L’élite française est particulièrement désolante : elle est malthusienne, et beaucoup de dirigeants politiques sont en fin de carrière. Ils ont acquis des réflexes dans les années 1980 et 1990 et ils sont restés bloqués là. Toute l’histoire du quinquennat de François Hollande, c’est ça : le pacte de compétitivité, ce sont des mesures dont tout le monde rêvait dans les années 1990 ; la loi Travail, quant à elle, cherche à résoudre le rapport de force entre patrons et syndicats des années 1980.

Quand les gens du numérique regardent ça, ils ne se sentent pas vraiment concernés. Ils ont l’impression qu’on solde les comptes du passé, pas que l’on prépare l’avenir. Dans le numérique, le sujet n’est pas le coût du travail et certainement pas les dispositions de la loi El Khomri, qui ne trouvent guère d’application concrète. Comment les élus ne voient-ils pas à quel point la vie de leurs électeurs a changé, que 30 millions de Français ont un compte Facebook, que 10 millions utilisent le site LeBonCoin ?

Dans ce paysage désolé, Macron sort du lot. Les entrepreneurs et les jeunes se disent : « Tiens, voilà quelqu’un qui parle du monde dans lequel je vis et pas du débat accord d’entreprise contre accord de branche. » Mais il n’est qu’un ministre parmi d’autres, de plus en plus bas dans l’ordre protocolaire du gouvernement. Il ne peut pas résoudre tous les problèmes à lui tout seul : tant que le président de la République et le Premier ministre restent tournés vers le passé, l’action d’un seul ministre ne va pas changer le destin de la France.

Les entrepreneurs sont-ils comme lui « ni à droite ni à gauche » ?
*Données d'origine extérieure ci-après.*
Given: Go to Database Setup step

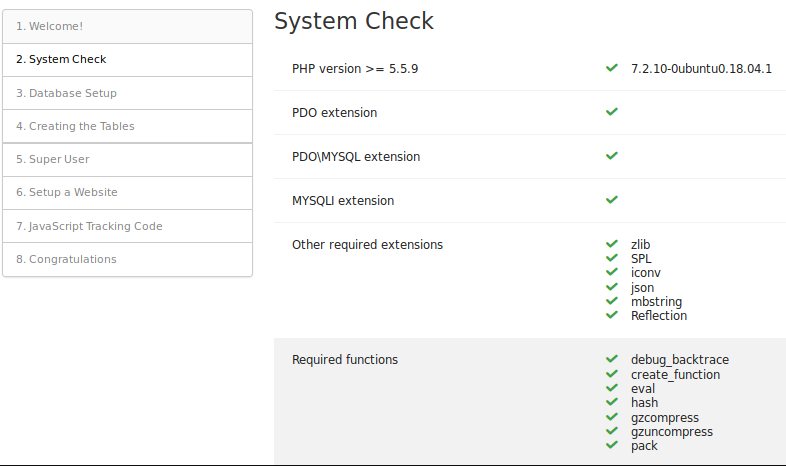Looking at the screenshot, I should pyautogui.click(x=127, y=93).
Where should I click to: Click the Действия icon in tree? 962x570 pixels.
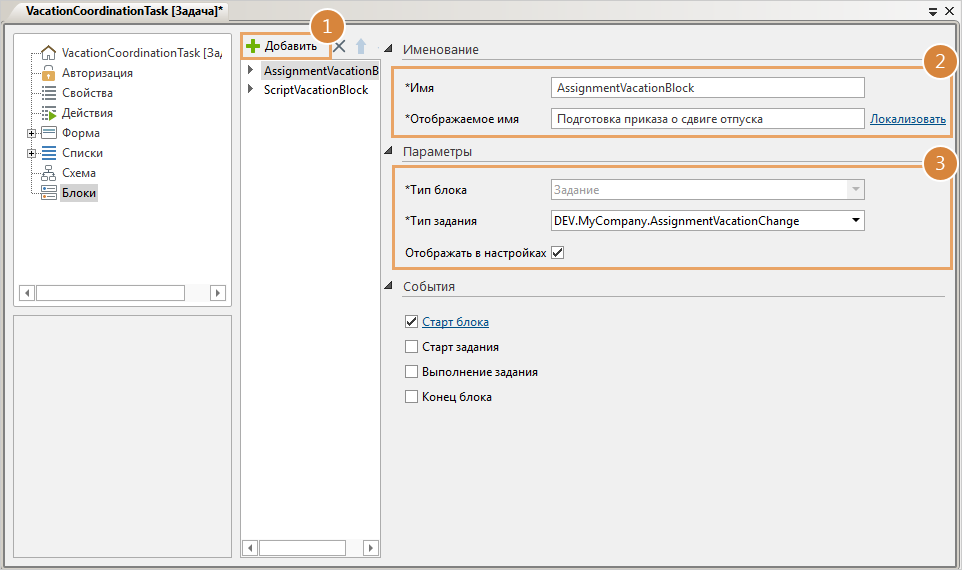point(48,113)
Pas moi en tout cas, je suis de gauche. Et je trouve qu’il devrait, au contraire, expliciter ce que sera le clivage gauche-droite après la révolution numérique. Malheureusement, il a opté pour un positionnement qui, à sa manière, fait le jeu du fascisme. Le fascisme, c’est l’effacement du clivage gauche-droite au nom du rétablissement de l’ordre ancien par des mesures autoritaires.

Tous ceux qui expliquent que, sous prétexte que l’économie change, il n’y a plus de clivage gauche-droite commettent une grave erreur stratégique : en l’absence de clivage, il est impossible d’établir les rapports de force qui vont permettre de mettre en place les bonnes institutions. Pour faire référence à l’histoire du fordisme, sans mouvement ouvrier (la gauche) et sans rapport de force avec les patrons (la droite), on n’aurait jamais mis en place la protection sociale !
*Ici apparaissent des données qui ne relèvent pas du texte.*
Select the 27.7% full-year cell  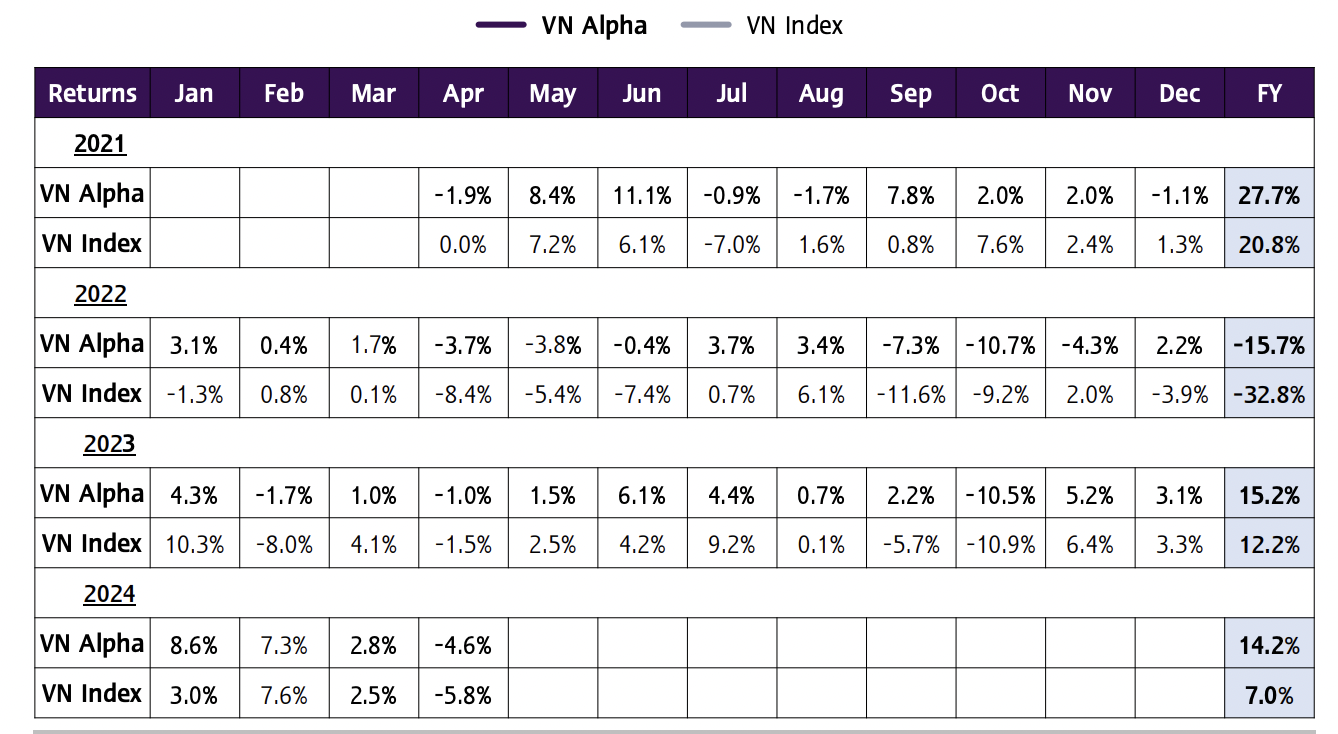[x=1269, y=195]
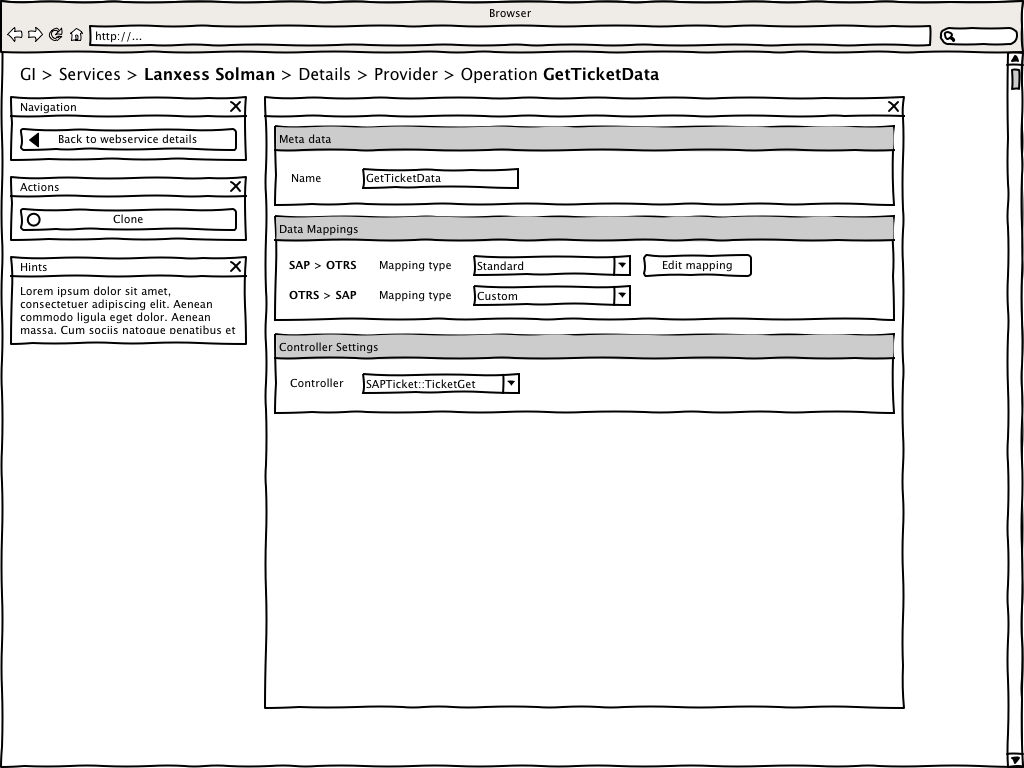Open Services in the breadcrumb
The image size is (1024, 768).
[89, 75]
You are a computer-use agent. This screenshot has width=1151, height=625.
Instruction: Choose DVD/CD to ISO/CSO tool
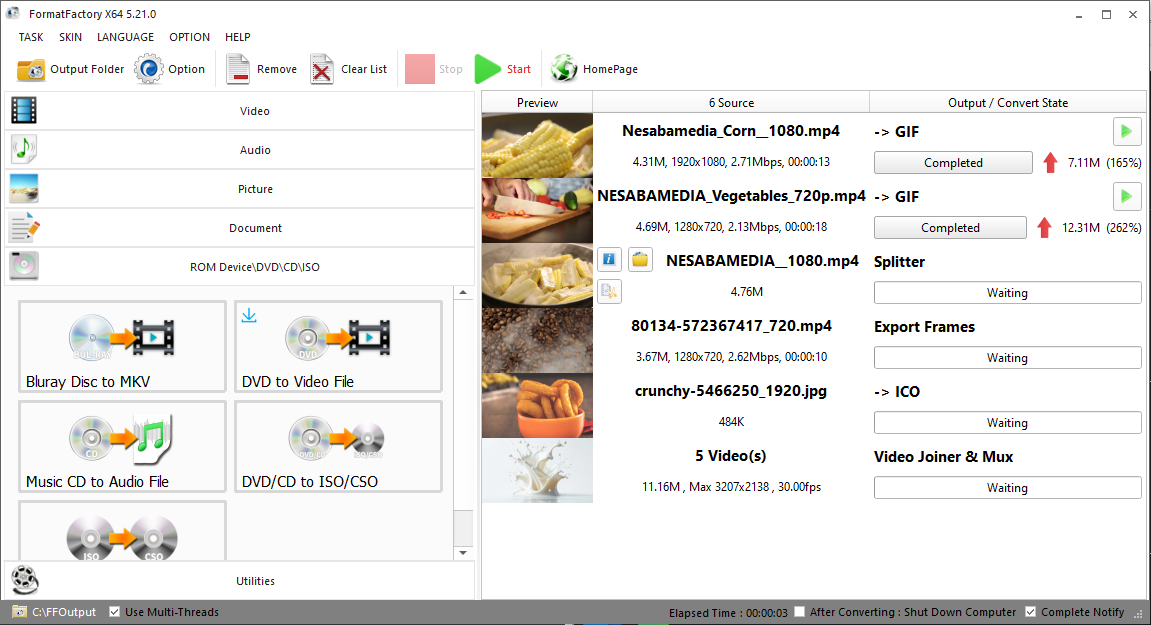coord(338,447)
Comment définissez-vous la gauche dans ce contexte ?

La gauche, c’est la redistribution permanente des opportunités et la couverture contre les risques critiques. La gauche, dans la « grande transformation », c’est le camp qui lutte contre la rente et veut couvrir les individus contre les risques auxquels ils sont exposés tout au long de leur vie. Obama soutient les entreprises numériques parce qu’il voit en elles un moyen de faire tomber les situations de rente héritées de l’économie fordiste. Mais il a aussi le souci, par exemple avec le nouveau système d’assurance-maladie, l’ »Obamacare », de mettre en place une protection sociale plus adaptée aux parcours de carrière de l’économie numérique.

A droite, les rares républicains tournés vers le futur sont, eux, d’accord pour faire jouer la concurrence afin que les entreprises numériques mettent à bas les entreprises vieillissantes ; en revanche ils sont farouchement opposés à l’instauration d’une protection sociale.

Pour moi, le clivage gauche-droite, à l’échelle d’un pays, c’est une question de protection sociale. Or personne n’en parle, pas même Emmanuel Macron. Chaque fois qu’il prend des positions fortes, il est toujours ramené à des débats du passé : il parle des 35 heures, de baisse des charges, de l’impôt sur la fortune, du statut de la fonction publique. Mais ce ne sont pas des débats de grande transformation. Il est temps de les dépasser et de faire enfin preuve d’imagination radicale.